• SET OF TASKS
1. In the news article about the Times Online pay wall, which readers get access without any additional charge?
2. Carry the news article about the Times Online pay wall forward from its final sentence.

• DOCUMENT TEXT
By Wilson • Mar 31st, 2010 • Category: Industry News
Photo: Apple

Rupert Murdoch’s divisive initiative of erecting a pay wall for his newspaper properties has come to bear, with the Times Online set to charge from June 2010 onwards.

A pound per day, two per week

Users will be charged in one of two ways – by either paying £1 for a day’s access or £2 for a week’s access to both sites. Seven day print subscribers will be granted access without additional charge.

Smaller, more lucrative audience

The Newscorp property is losing over £7 million pounds per month, with Rupert Murdoch betting the massive loss in audience from the pay wall will result in a more monetizable audience in those who choose to stay. With the times currently having 20 million unique users a month, its expected a massive percentage of that readership will be lost. But with reports of excess inventory – advertising space that could not be sold for a certain amount of users – a part of the hit will not be felt at all. The rest of the advertising revenue lost may be made up from revenue collected from paying customers.

Free information

Photo: Amazon

Professional blogs, coupled with advertising supported news sites and the glut of amateur publishing out there has led many to believe information on the Internet should be free. Rupert Murdoch, and various voices in the newspaper industry, most notably the AP, obviously disagree with that sentiment yet are having a hard time bucking the trend.

• DATA ROWS
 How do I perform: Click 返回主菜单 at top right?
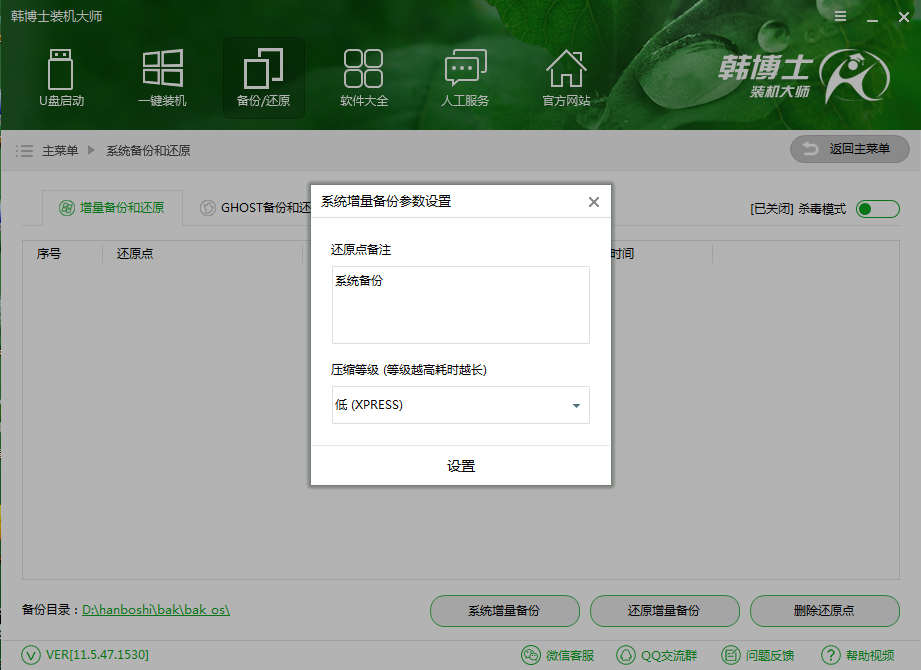[x=849, y=148]
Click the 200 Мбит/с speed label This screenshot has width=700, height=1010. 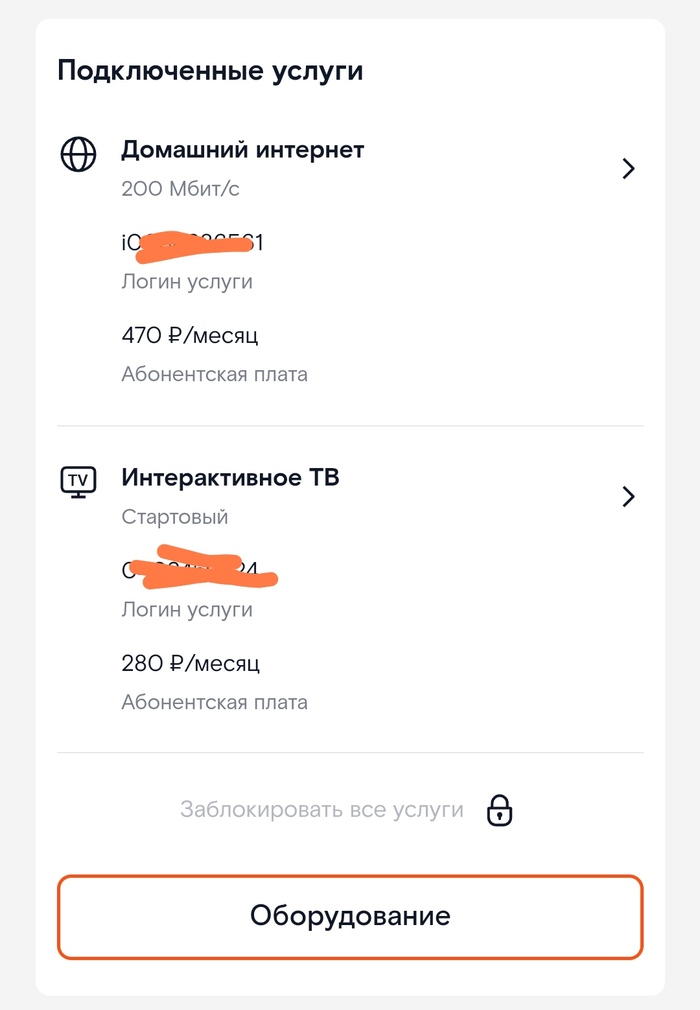pos(180,188)
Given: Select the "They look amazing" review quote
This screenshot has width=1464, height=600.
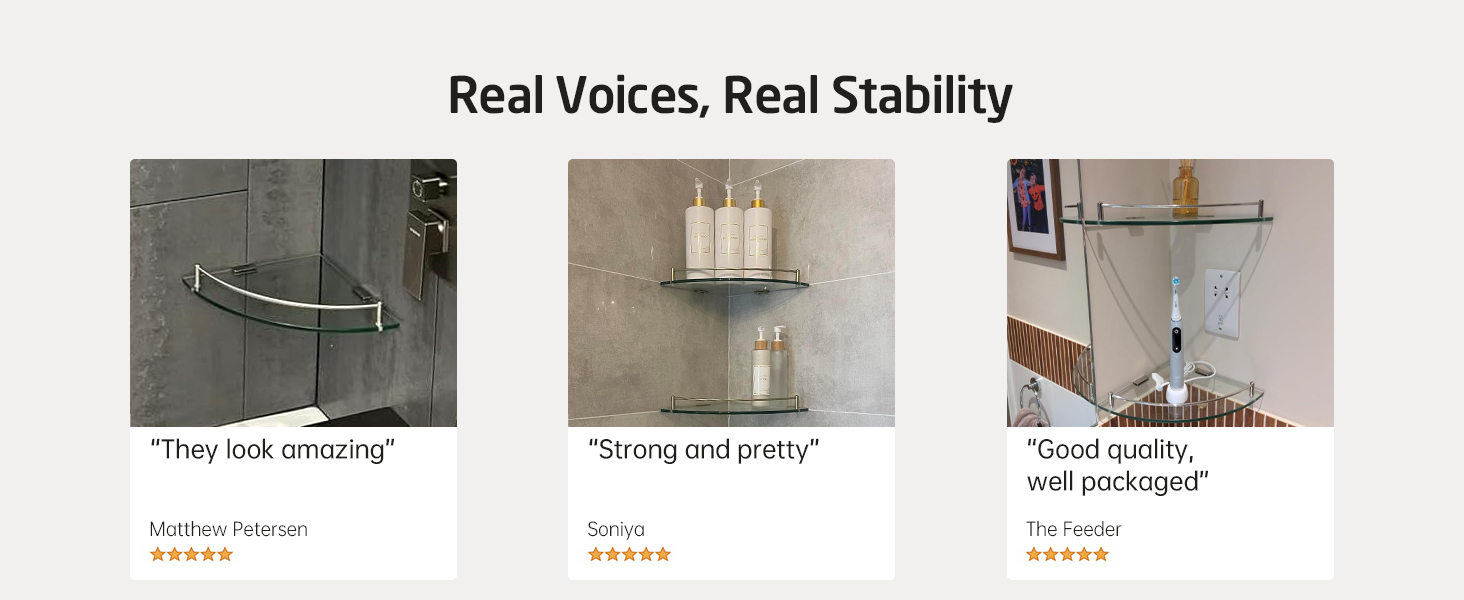Looking at the screenshot, I should point(273,450).
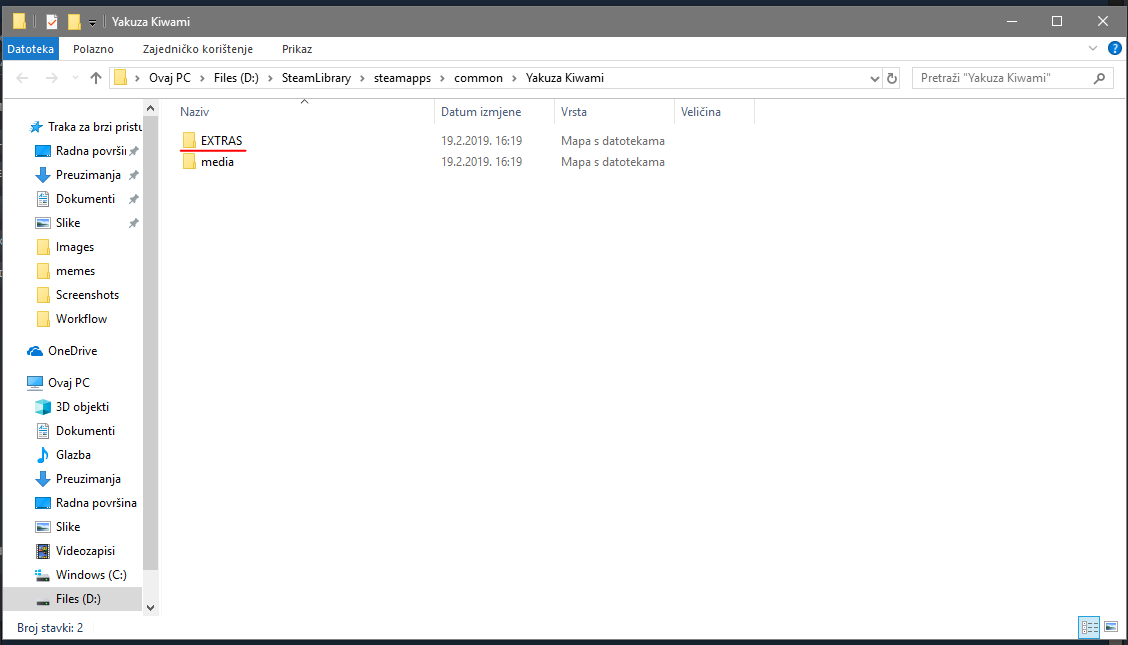Open the Datoteka menu
Screen dimensions: 1128x645
pyautogui.click(x=30, y=49)
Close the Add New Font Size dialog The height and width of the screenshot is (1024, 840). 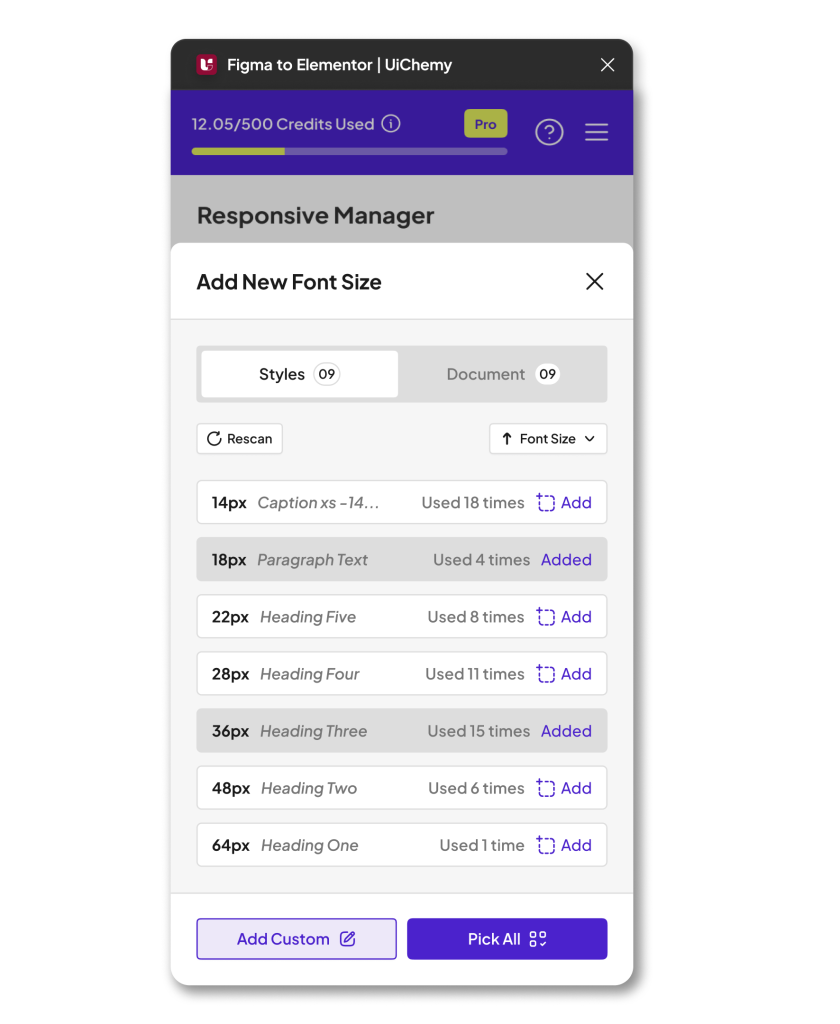594,282
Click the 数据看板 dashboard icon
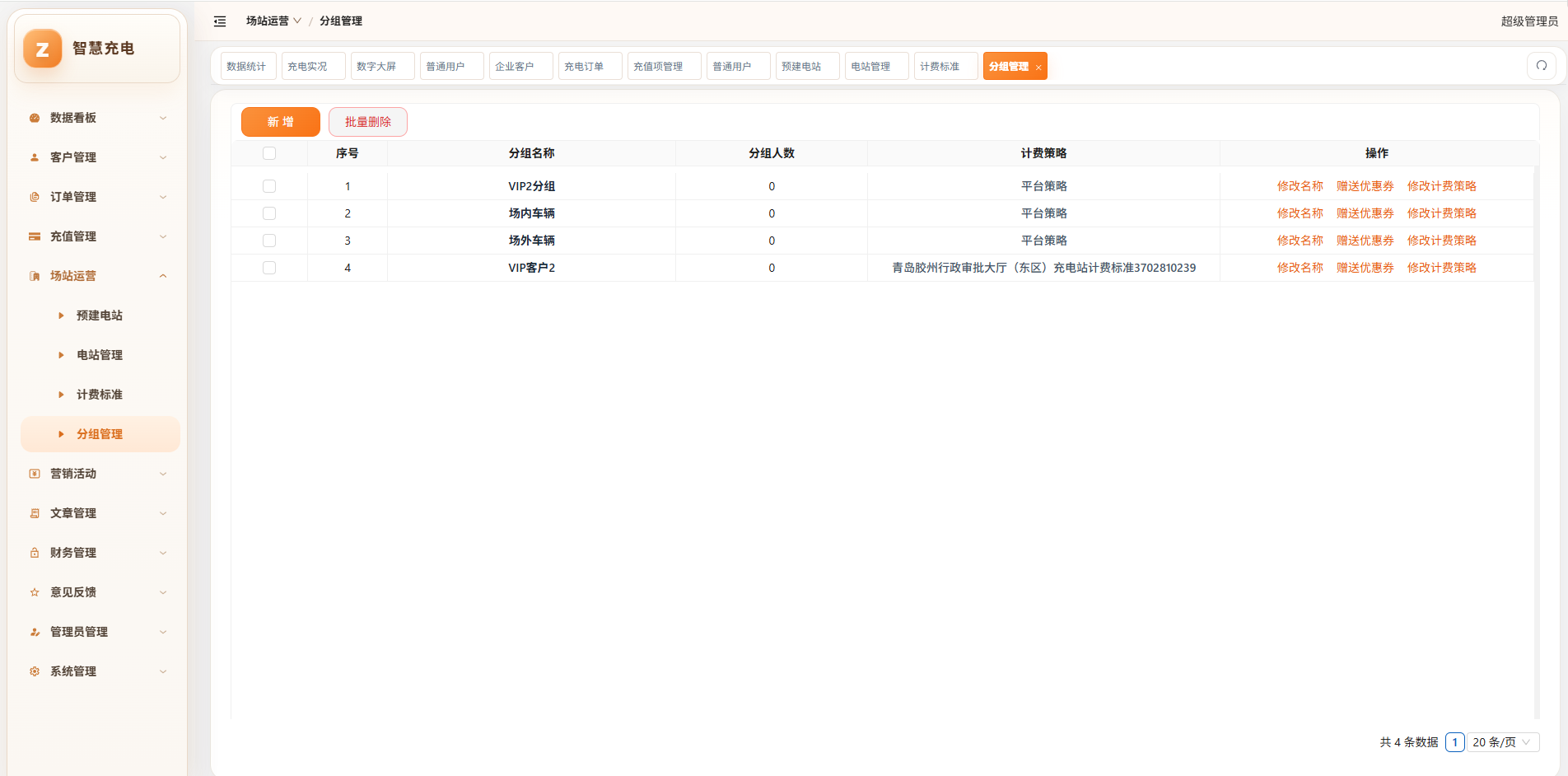 [35, 118]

• TASK ANSWERS
1. Seven-day print subscribers.

2.
The mobile devices play

With the Kindle store – and other e-reader platforms – allowing publishing houses to sell applications to access their content and the supposed saviour in the iPad soon to be released, publishing houses are reaching at every avenue possible for additional advertising dollars.

Given that the advertising revenue for UK newspapers fell more than £700 million last year, Rupert Murdoch may feel that a pay wall for Times Online and his other properties is the way to go. Given the success of the Wall Street Journal, at least, his theory that people are prepared to pay for high quality content even online may still be proven true.

If not, Times Online is gifting readers to competing publications.